**Article**.

AMPP: The Association for Materials Protection and Performance
- Predecessor: NACE, SSPC
- Founded: 2021
- Type: Professional Organization
- Focus: Corrosion Engineering, Protective Coatings
- Location: Houston, Texas, Pittsburgh, Pennsylvania;
- Region served: Worldwide
- Method: Standards, Training, Professional Certification, Contractor Accreditation, Conferences, Publications
- Members: 40,000+^{[citation needed]}
- Key people: Alan Thomas, Chief Executive Officer
- Subsidiaries: MPI: Master Painters Institute
- Employees: 200+^{[citation needed]}
- Website: http://www.ampp.org

= Association for Materials Protection and Performance =

American materials science organization

The Association for Materials Protection and Performance (AMPP), is an American professional association focused on the protection of assets and performance of materials. AMPP was created when NACE International, formerly the National Association of Corrosion Engineers, and the Society for Protective Coatings (SSPC), formerly the Steel Structures Painting Council, merged in 2021. AMPP is active in more than 130 countries and has more than 40,000 members. AMPP is headquartered in the U.S. with offices in Houston, Texas and Pittsburgh, Pennsylvania. Additional offices are located in the UK, China, Malaysia, Brazil, and Saudi Arabia with a training center in Dubai.

**Task statement**. Reproduce the AMPP article verbatim, everything from "American materials science" down to "center in Dubai.".

**Given material**.
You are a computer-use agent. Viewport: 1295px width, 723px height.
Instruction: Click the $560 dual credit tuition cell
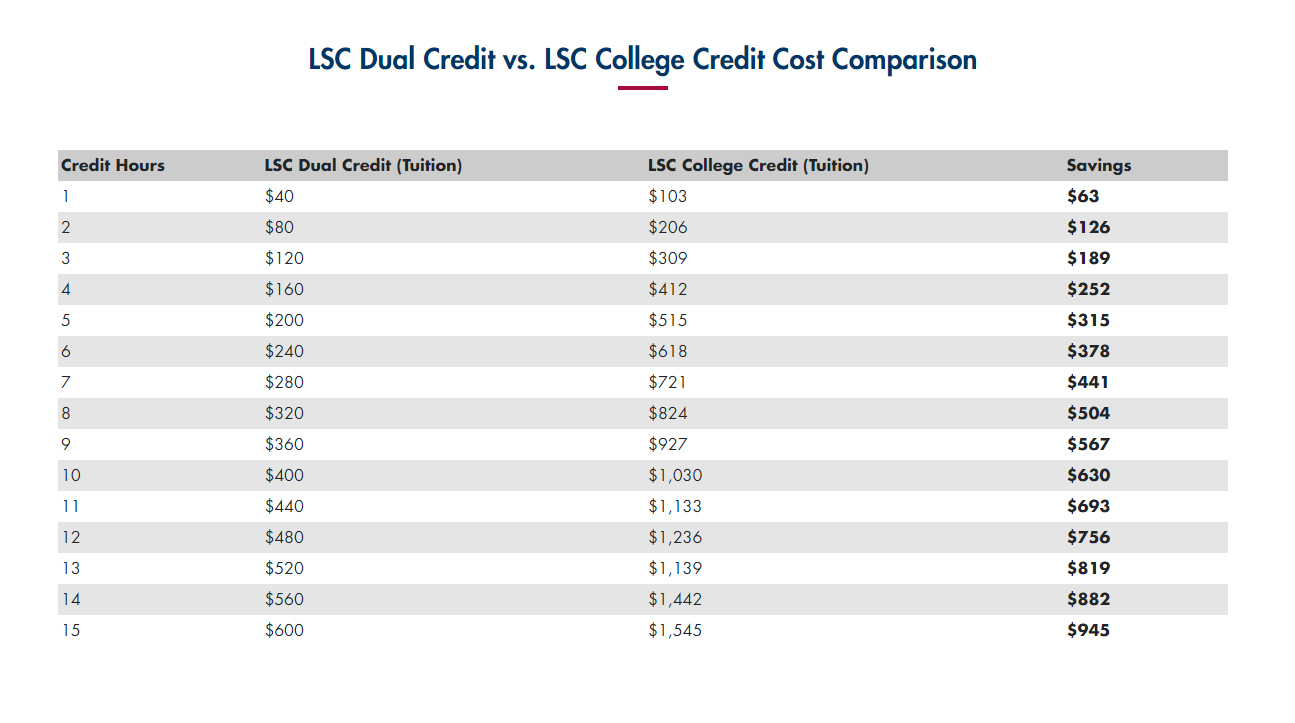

**Exercise answer**.
American materials science organization

The Association for Materials Protection and Performance (AMPP), is an American professional association focused on the protection of assets and performance of materials. AMPP was created when NACE International, formerly the National Association of Corrosion Engineers, and the Society for Protective Coatings (SSPC), formerly the Steel Structures Painting Council, merged in 2021. AMPP is active in more than 130 countries and has more than 40,000 members. AMPP is headquartered in the U.S. with offices in Houston, Texas and Pittsburgh, Pennsylvania. Additional offices are located in the UK, China, Malaysia, Brazil, and Saudi Arabia with a training center in Dubai.